Paavo Järvi à Brême : un parcours inégal au sein des symphonies londoniennes de Haydn
Joseph Haydn (1732-1809) : Symphonies n° 94 en sol majeur, n° 95 en do mineur, n° 98 en si bémol majeur et n° 99 en mi bémol majeur. Deutsche Kammerphilharmonie Bremen, direction Paavo Järvi. 2021. Notice en anglais et en allemand. 95’ 34’’. Sony 19802 86185 2.
En cette année 2024, le très actif chef estonien Paavo Järvi a célébré ses vingt ans de direction artistique à la tête de la Deutsche Kammerphilharmonie de Brême avec un projet autour des symphonies londoniennes de Haydn dont un premier volume avait fait l’objet de réserves. Voici le second volume de la série, qui propose quatre autres partitions.
Paavo Järvi estime que l’interprétation de Haydn devait se situer dans un juste milieu, entre versions historiques informées et formations traditionnelles.

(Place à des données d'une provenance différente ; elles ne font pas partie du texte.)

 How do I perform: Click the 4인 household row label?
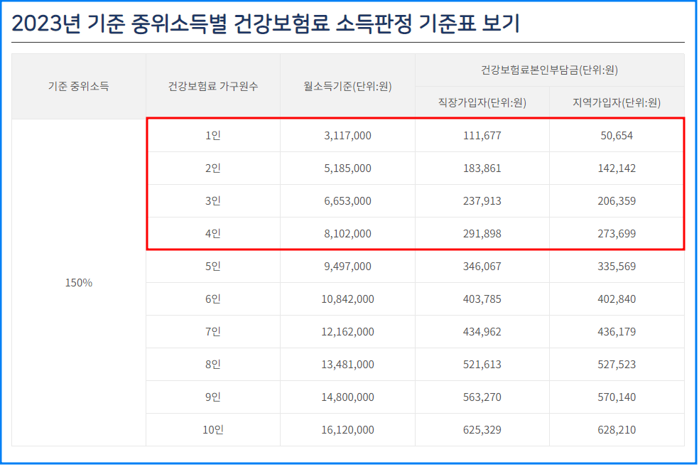pos(212,233)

C’est cette optique du « juste milieu » qu’il adopte pour son approche, rodée avec ses musiciens brêmois par plusieurs concerts, avant passage par le studio. Le programme est divisé en deux parties : symphonies 94 et 99 sur le premier disque, 95 et 98 sur le second, ce qui donne un minutage plutôt chiche, de moins de cinquante minutes à chaque fois. Mais ce n’est pas sur la quantité que l’on soupèse un résultat ; c’est plutôt sa qualité que l’on examine. De ce côté, rien ne vient troubler l’écoute : l’esthétique et l’éloquence sont là, les pupitres brêmois sont à la hauteur du projet, le tout est bien exécuté. Et l’on évite l’ennui dont notre confrère se plaignait dans sa critique des symphonies 101 et 103. À chaque instant ? Pas tout à fait, à vrai dire, car, selon les partitions, on adhère de façon inégale.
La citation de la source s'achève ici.